Aristote nous enseigne dans la même veine que la nostalgie agit comme un placébo. Elle autorise à se projeter dans un passé idéalisé pour se soustraire aux tribulations afférentes au présent. Pour Heidegger, elle met aux prises le sentiment de sa finitude et l’irréversibilité du temps, lequel « sert depuis longtemps de critère ontologique ou plutôt de critère ontique pour distinguer naïvement différentes régions de l’étant » (Heidegger, 43, 1986).
Sur un autre volet, la nostalgie participe aussi à la construction de l’identité, moyennant la narration de la mémoire collective. Incanter le temps révolu, « celui qui résulte du rapport de postériorité de la voix narrative par rapport à l’histoire qu’elle raconte » (Ricœur, 1984, 148), permet de rétablir le contact avec ses origines et charpenter le « nous inclusif » (Ricœur, 1984, 148). Elle est ainsi une aspiration. C’est cette idée que Paul Ricœur corrobore lorsqu’il soutient qu’« à la mémoire est attachée une ambition, une prétention, celle d’être fidèle au passé » (Ricœur, 2000, 26). Il s’ensuit que pareille « fidélité » immunise contre les dysfonctionnements imputés à l’oubli.

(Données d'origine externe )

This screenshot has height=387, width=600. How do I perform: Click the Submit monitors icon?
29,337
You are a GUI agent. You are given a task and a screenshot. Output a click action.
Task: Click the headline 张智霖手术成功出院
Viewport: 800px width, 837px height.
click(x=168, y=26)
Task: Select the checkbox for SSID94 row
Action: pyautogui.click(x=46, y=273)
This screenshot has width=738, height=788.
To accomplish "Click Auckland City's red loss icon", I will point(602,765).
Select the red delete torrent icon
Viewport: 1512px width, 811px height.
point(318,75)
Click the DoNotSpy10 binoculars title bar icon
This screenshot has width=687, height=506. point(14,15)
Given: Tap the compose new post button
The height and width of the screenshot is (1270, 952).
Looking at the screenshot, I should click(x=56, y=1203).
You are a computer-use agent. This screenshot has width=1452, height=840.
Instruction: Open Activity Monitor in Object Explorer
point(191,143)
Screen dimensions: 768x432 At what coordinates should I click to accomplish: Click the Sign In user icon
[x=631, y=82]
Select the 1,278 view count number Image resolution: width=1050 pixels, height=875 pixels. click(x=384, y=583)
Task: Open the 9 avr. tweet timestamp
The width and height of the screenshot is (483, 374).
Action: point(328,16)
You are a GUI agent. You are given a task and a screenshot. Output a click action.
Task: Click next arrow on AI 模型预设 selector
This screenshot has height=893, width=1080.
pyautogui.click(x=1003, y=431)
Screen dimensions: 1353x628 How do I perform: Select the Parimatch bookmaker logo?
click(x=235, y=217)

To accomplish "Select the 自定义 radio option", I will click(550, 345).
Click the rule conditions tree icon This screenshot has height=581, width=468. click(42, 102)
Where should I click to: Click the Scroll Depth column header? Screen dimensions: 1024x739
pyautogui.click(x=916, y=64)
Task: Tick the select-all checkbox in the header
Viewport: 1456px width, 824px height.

De leur part, les littérateurs s’emploient à traiter de ce thème avec acuité. Ils y voient une remémoration de l’âge d’or (Les Travaux et les jours d’Hésiode par exemple), mettant en exergue l’homme suborné par l’onirique d’un microcosme harmonieux, exempt de vénalité. Elle devient la catéchèse d’un « monde nu au giron » selon l’expression de Montaigne. Ce mantra littéraire est pareillement une « innocence adamique », voire un feu de joie cosmique. Il a charge de réduire en poussière la pompe héraldique des aristocrates, les sceptres de la royauté : « art puissant ! tu ne forces pas seulement le passé qui s’évanouit à revivre éternellement, mais tu peux également évoquer l’avenir », (Hawthorne, 1844, 499) dixit Nathaniel Hawthorne. La nostalgie aspire à ravoir la permanence du moi à travers une quête de transparence et de sérénité intérieure. Ce mécanisme introspectif revisite le passé pour en appréhender les multiples facettes, en repérer les discontinuités et s’approprier les expériences traumatisantes. C’est le cas de Jean-Jacques Rousseau, chez qui Les Confessions « disent la nostalgie de l’unité perdue, et l’attente anxieuse d’une réconciliation finale » (Starobinski, 230, 1971). Bref, coucher la nostalgie sur papier revient à recouvrer ce qui a forgé l’authenticité de soi.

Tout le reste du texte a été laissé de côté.